EXERCISE TASKS:
A. In the kubectl reference below, turn the paragraph beginning "Taint effects:" into a bulleted list that keeps each effect and what it does.
B. Repeat word for word the part of the kubectl reference from "Taint effects: NoSchedule" to "Uncordon (mark schedulable)".

TEXT SECTION:
____________

Labels & Annotations

# Add label
kubectl label pod POD_NAME environment=production

# Remove label
kubectl label pod POD_NAME environment-

# Add annotation
kubectl annotate pod POD_NAME description="My app pod"

# Overwrite label
kubectl label pod POD_NAME environment=staging --overwrite

Node Management

Taints

# Add taint
kubectl taint node NODE_NAME key=value:NoSchedule

# Remove taint
kubectl taint node NODE_NAME key=value:NoSchedule-

# Taint with NoExecute effect
kubectl taint node NODE_NAME dedicated=gpu:NoExecute

Taint effects: NoSchedule (prevent scheduling), PreferNoSchedule (soft constraint), NoExecute (evict existing pods)

Node operations

# Cordon (mark unschedulable)
kubectl cordon NODE_NAME

# Uncordon (mark schedulable)
kubectl uncordon NODE_NAME

# Drain (evict pods)
kubectl drain NODE_NAME --ignore-daemonsets --delete-emptydir-data

# Drain with grace period
kubectl drain NODE_NAME --force --grace-period=30

Cordon prevents new pods from scheduling. Drain evicts existing pods for maintenance.

Useful Patterns

Generate YAML with dry-run

# Generate deployment YAML
kubectl create deployment nginx --image=nginx \
  --dry-run=client -o yaml > deployment.yaml

# Generate service YAML
kubectl expose deployment nginx --port=80 \
  --dry-run=client -o yaml > service.yaml

# Generate pod YAML
kubectl run test --image=busybox \
  --dry-run=client -o yaml -- sleep 3600

Use --dry-run=client for fast YAML generation without server validation. Use --dry-run=server for validation.

____________

GIVEN RECORDS:

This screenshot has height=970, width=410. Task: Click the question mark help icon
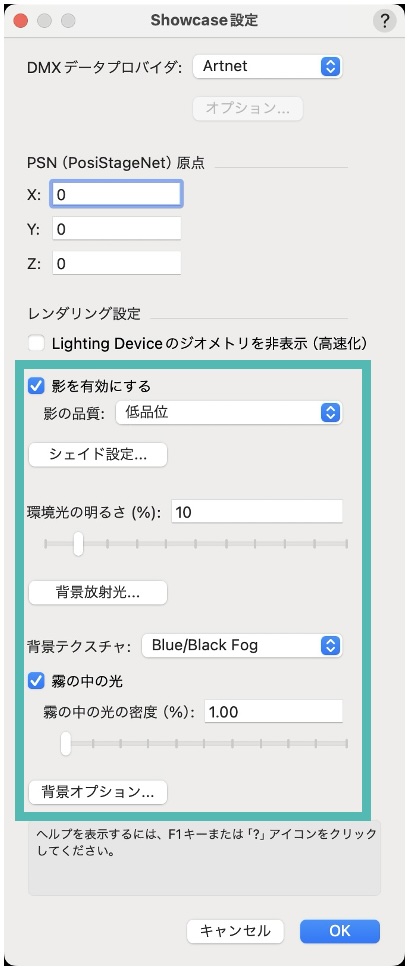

____________

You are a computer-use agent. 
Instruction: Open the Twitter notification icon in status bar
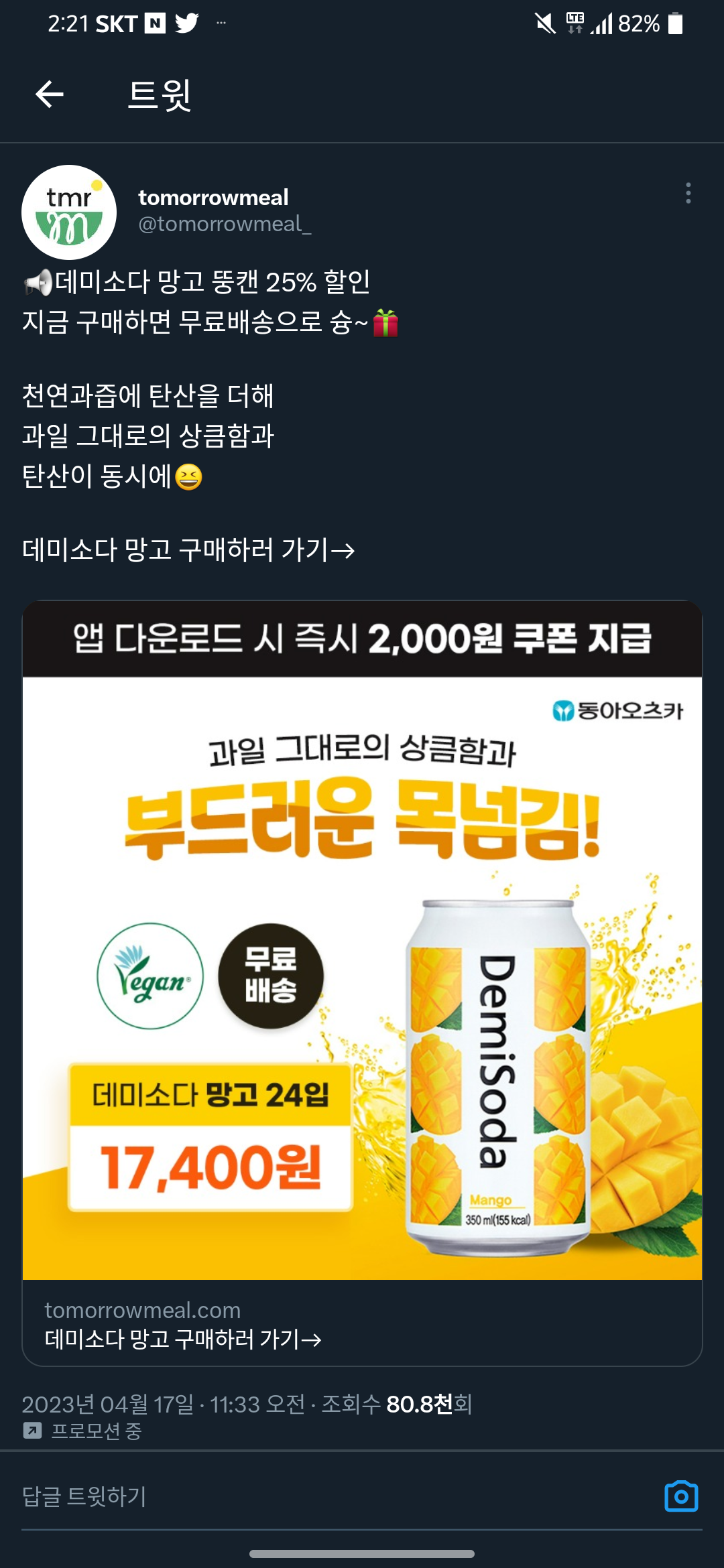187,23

____________

RESULTS BY TASK:
A.
- NoSchedule: prevents scheduling
- PreferNoSchedule: a soft constraint
- NoExecute: evicts existing pods

B.
Taint effects: NoSchedule (prevent scheduling), PreferNoSchedule (soft constraint), NoExecute (evict existing pods)

Node operations

# Cordon (mark unschedulable)
kubectl cordon NODE_NAME

# Uncordon (mark schedulable)